17. Written observations were submitted by the applicant, the Finanzamt, the German Government and the Commission. No hearing has been requested by the parties, and none has been held.

III – Assessment

A – Main arguments of the parties

18. The applicant essentially submits that owing to the mere partial offsetting of the tax on the assets held abroad the domestic inheritance was more heavily taxed (6) and that this constitutes double taxation in violation of Article 293 EC. He contends that the German inheritance tax on domestic assets is higher than it would be if the land held abroad in question were actually situated in Germany and as a result restricts the free movement of capital. (7) Finally, the applicant argues that the provisions in question may not be covered by Article 58 EC because they were introduced after 1993 and, at any rate, they would constitute a disguised restriction within the meaning of paragraph 3 of that article. There is no consideration which would justify a comparatively less favourable treatment of agricultural land and forestry held in another Member State.

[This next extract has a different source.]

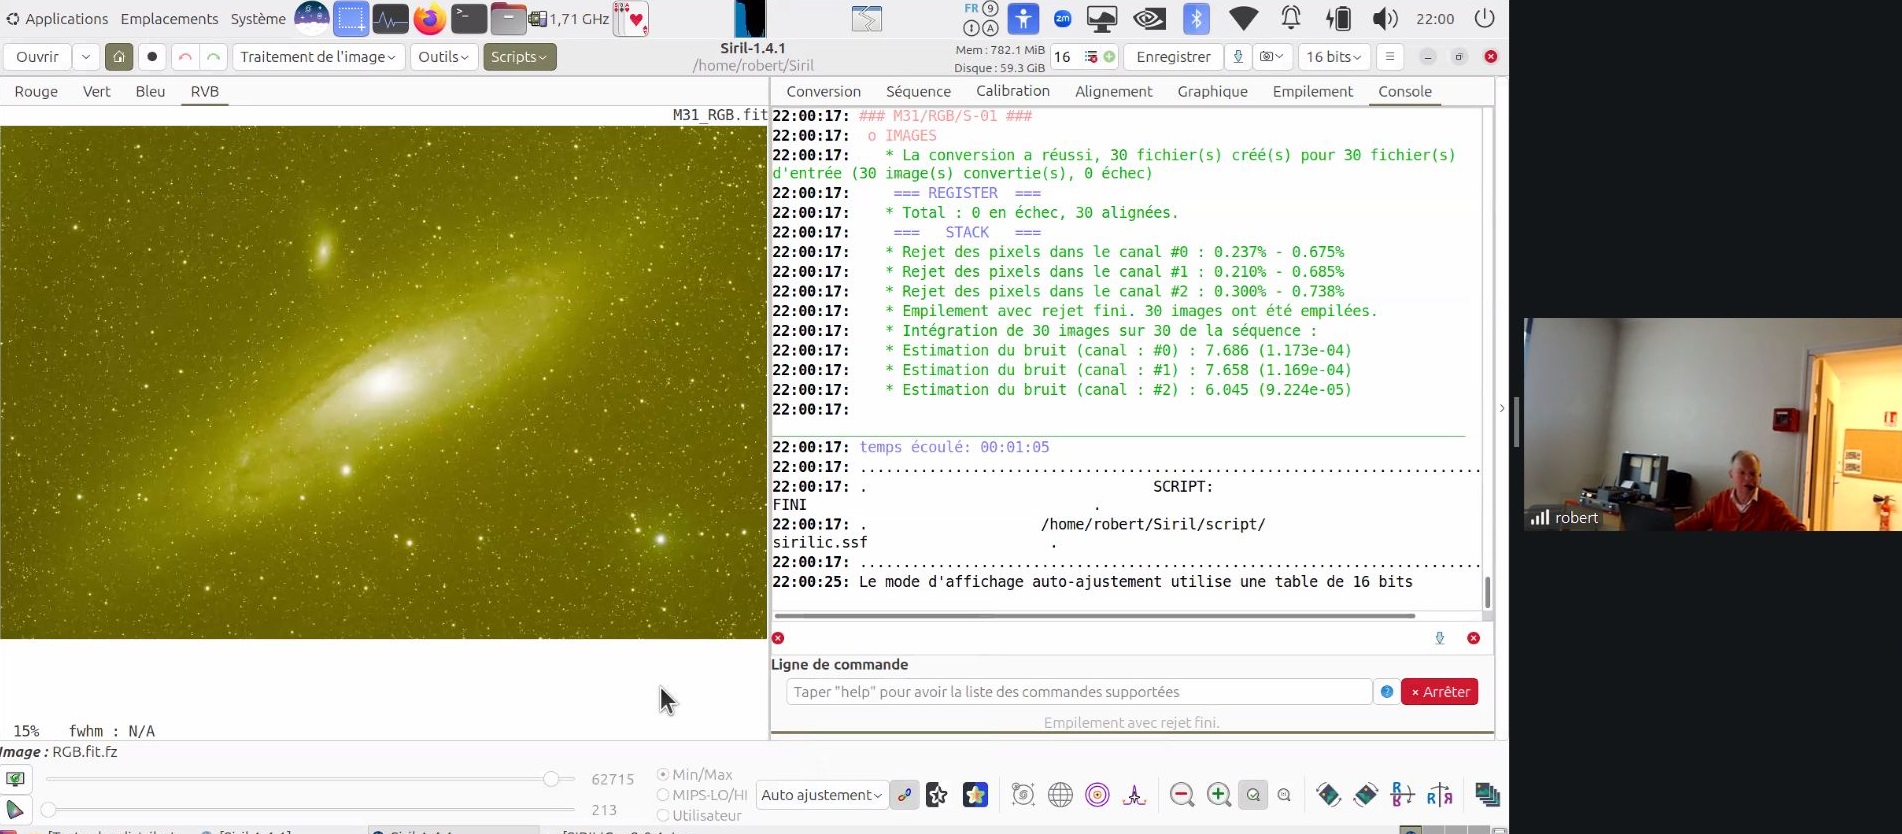The height and width of the screenshot is (834, 1902).
Task: Click the Firefox icon in top panel
Action: pyautogui.click(x=429, y=19)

19. The Finanzamt and the German Government contend, in essence, that the national provisions in question do not constitute an infringement of the free movement of capital and do not constitute a restriction on the movement of capital. The German Government argues that the impact of the difference in valuation is too indirect to have an effect on the purchase decision. The effect of the provisions in question would in any event be an inevitable consequence of the lawful coexistence of national fiscal regimes. Finally, the German Government contends that the value which was determined by German law for the land situated in France corresponds to that determined by French tax provisions on inheritances.

20. The Commission comes to the conclusion that the free movement of capital is restricted in so far as property situated in another Member State is hit with inheritance tax which is higher than that imposed on a property held in the national territory. As regards the existence of a justification, the Commission submits that the derogation provided for by Article 58(1)(a) EC is itself limited by Article 58(3) EC, according to which the national provisions shall not constitute a means of arbitrary discrimination or a disguised restriction on the free movement of capital.

21. In response to the written question of the Court concerning the precise date of the original acquisition at issue, the applicant confirmed that his father had purchased the first property concerned on 9 August 1988 and the second property concerned on 26 January 1990.

B – Appraisal

22. As a preliminary remark, I note that the Bundesfinanzhof’s preliminary question does not concern the national provision in Paragraph 21 of the ErbStG concerning the offsetting of the foreign (French) inheritance tax against the national (German) inheritance tax. Therefore, even though the applicant argues that that provision infringes Article 293 EC, in the present case the Court has not been asked to assess whether or not such offsetting of the tax is compatible with Community law.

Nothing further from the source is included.